DIRECTIONS FOR THIS TASK> Look over the entries and say how many lines include the word "agent". Only the number, please.

Stored records
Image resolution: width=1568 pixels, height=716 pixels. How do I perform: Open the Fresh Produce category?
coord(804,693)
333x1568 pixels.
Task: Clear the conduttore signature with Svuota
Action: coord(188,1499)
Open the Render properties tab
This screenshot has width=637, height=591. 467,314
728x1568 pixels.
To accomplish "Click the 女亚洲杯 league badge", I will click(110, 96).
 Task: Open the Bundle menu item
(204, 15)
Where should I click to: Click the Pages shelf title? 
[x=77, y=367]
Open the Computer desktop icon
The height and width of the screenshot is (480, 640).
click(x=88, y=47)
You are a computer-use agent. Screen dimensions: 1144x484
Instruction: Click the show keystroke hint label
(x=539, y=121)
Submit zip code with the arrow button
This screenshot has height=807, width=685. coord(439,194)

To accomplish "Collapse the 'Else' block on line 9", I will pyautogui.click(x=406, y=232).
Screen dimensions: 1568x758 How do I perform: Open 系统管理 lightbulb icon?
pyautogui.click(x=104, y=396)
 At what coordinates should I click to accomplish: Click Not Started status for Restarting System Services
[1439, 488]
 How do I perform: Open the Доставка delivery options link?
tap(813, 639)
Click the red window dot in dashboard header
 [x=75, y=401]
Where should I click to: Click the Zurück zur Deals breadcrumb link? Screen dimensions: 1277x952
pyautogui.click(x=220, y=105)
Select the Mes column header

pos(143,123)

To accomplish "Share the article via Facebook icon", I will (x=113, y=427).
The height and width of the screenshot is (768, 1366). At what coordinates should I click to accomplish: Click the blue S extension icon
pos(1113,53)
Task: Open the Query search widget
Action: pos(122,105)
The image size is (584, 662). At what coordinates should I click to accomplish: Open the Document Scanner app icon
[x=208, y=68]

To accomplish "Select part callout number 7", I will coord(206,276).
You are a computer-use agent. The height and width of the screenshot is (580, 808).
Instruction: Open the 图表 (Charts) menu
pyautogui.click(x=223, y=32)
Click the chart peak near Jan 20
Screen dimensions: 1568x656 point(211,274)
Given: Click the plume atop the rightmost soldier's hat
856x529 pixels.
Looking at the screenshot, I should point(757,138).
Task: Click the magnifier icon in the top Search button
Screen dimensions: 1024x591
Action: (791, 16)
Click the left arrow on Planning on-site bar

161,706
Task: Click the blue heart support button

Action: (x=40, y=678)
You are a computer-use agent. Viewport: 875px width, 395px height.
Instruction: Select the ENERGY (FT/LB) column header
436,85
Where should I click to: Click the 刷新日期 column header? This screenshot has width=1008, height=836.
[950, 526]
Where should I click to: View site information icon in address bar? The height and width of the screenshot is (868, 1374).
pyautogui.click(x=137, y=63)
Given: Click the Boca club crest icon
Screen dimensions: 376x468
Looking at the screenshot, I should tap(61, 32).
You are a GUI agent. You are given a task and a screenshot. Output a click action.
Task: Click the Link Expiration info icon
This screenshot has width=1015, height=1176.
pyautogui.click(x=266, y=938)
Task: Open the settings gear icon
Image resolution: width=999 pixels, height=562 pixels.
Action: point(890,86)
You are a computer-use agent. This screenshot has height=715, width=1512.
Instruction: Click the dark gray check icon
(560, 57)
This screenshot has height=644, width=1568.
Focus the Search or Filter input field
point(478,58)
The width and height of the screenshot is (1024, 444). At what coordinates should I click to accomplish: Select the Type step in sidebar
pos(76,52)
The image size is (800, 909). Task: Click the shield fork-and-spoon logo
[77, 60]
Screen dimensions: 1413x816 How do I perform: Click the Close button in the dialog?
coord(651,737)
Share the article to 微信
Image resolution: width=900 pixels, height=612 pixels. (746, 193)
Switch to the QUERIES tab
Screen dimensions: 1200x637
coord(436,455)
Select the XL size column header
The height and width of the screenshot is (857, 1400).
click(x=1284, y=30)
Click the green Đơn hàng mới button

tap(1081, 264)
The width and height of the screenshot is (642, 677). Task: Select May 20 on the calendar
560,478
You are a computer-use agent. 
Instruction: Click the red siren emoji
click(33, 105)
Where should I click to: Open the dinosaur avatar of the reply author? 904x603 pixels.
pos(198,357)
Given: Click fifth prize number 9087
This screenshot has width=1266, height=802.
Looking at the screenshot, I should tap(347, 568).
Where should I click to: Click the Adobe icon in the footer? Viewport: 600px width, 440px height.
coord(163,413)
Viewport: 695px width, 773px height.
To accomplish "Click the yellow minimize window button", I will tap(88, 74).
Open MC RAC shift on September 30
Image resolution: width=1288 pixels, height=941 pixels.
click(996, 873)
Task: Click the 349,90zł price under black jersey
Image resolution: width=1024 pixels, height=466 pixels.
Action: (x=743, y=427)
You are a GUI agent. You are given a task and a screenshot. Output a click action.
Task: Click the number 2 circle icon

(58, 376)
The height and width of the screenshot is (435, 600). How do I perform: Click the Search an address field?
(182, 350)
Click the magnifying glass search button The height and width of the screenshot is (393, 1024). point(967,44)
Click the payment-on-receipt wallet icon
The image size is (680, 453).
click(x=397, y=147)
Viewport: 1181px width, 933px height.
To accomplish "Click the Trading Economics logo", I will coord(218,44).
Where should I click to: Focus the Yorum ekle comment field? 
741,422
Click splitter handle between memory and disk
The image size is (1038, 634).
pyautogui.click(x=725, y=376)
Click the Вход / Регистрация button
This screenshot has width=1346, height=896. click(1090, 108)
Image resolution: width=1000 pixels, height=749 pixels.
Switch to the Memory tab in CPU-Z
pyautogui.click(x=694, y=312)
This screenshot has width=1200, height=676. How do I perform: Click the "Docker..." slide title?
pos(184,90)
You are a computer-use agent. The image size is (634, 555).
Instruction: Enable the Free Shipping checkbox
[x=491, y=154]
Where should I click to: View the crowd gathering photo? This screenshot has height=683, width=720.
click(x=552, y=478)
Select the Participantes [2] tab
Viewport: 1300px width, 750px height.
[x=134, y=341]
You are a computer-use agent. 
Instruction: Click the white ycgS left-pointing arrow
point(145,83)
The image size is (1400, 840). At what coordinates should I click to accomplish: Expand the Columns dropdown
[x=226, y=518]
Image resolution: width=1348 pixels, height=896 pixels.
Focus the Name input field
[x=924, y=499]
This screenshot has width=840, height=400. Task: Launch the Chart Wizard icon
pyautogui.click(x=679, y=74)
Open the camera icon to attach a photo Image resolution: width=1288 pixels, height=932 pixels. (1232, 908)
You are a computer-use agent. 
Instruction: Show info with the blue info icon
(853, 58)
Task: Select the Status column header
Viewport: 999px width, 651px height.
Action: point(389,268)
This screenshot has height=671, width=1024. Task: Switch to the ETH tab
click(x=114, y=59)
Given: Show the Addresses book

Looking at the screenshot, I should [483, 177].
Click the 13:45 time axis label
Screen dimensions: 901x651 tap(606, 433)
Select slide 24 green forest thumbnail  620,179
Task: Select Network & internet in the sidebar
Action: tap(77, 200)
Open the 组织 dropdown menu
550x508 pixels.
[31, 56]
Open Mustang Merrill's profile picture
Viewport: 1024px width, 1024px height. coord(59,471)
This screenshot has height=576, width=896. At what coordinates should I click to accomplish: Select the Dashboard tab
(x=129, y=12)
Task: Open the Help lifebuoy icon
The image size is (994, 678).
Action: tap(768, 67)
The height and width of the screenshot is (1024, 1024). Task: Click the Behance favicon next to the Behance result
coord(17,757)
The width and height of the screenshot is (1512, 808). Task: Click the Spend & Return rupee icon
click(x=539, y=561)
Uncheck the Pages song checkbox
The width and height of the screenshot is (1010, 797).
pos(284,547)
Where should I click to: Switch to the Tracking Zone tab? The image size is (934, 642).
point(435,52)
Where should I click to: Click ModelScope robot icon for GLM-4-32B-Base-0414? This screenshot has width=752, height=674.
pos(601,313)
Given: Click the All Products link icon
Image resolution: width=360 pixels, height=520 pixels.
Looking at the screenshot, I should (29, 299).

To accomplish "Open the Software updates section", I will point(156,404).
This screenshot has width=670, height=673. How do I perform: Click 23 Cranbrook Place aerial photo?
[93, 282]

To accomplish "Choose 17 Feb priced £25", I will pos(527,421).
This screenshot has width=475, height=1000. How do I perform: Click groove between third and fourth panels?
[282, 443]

OUTPUT FOR THIS EXERCISE> 10